Kinerja apik Kejaksaan Agung RI di bawah kepemimpinan Jaksa Agung ST Burhanuddin, dinilai mampu menjawab akar masalah kelangkaan minyak goreng.
Wakil Ketua DPD RI Sultan B. Najamudin. (Bagian Pemberitaan dan Media DPD RI)
“Kami berterima kasih kepada institusi Kejakgung RI, yang bersedia menjawab pertanyaan dan keraguan masyarakat terhadap pemerintah yang terkesan lemah di hadapan pengusaha minyak goreng,” kata Wakil Ketua DPD RI Sultan B. Najamudin di Bengkulu, Rabu (20/4).
Menurutnya, keberanian moral Jaksa Agung akan menjadi warning bagi mafia dan kartel bahan pangan pokok lainnya. Dimana selama ini mereka seringkali meresahkan masyarakat.
“Keberanian mengungkapkan kasus-kasus yang fundamental harus terus ditingkatkan dan didukung oleh lembaga penegak hukum lainnya. Ini menjadi langkah awal bagi pemerintahan Joko Widodo, untuk melakukan bersih-bersih,” ujarnya.
Terutama terhadap kasus kejahatan ekonomi yang belum diungkap dan telah merugikan negara. Hal itu juga persis dengan apa yang disampaikan oleh Presiden Jokowi, dimana saat ini bentuk kejahatan ekonomi semakin masif, rumit dan kompleks.
“Hal itu dikarenakan kejahatan tersebut terkait dengan birokrat-birokrat nakal, yang bermain dengan para pengusaha,” tandasnya.
Normal
Usai terungkapnya skandal itu, dia berharap agar pemerintah dapat memberlakukan kembali aturan domestic market obligation (DMO) dan price domestic obligation (PDO) minyak sawit (CPO).
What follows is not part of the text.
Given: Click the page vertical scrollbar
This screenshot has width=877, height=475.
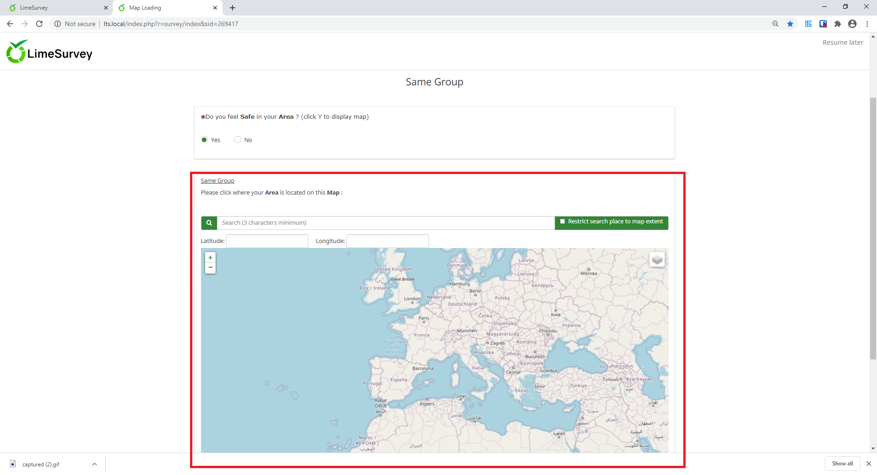Looking at the screenshot, I should (873, 228).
Sehingga harga minyak goreng bisa kembali normal seperti sebelumnya.
Diketahui, Dirjen Perdagangan Luar Negeri Kemendag Indrasari Wisnu Wardhana dan tiga pengusaha swasta lainnya, ditetapkan sebagai tersangka dalam kasus dugaan korupsi pemberian fasilitas ekspor crude palm oil atau CPO. Jaksa Agung ST Burhanuddin mengatakan, tak akan pandang bulu mengusut siapa pun.
Termasuk apabila kasus tersebut turut menyeret menteri. Jaksa Agung ST Burhanuddin mengungkapkan, dalam perkara ini, sejak akhir tahun 2021 terjadi kelangkaan dan kenaikan harga minyak goreng di pasaran.
Maka pemerintah melalui Kementerian Perdagangan RI telah mengambil kebijakan untuk menetapkan DMO serta DPO bagi perusahaan yang ingin melaksanakan ekspor CPO dan produk turunannya. Selain itu menetapkan harga eceran tertinggi (HET) minyak goreng sawit.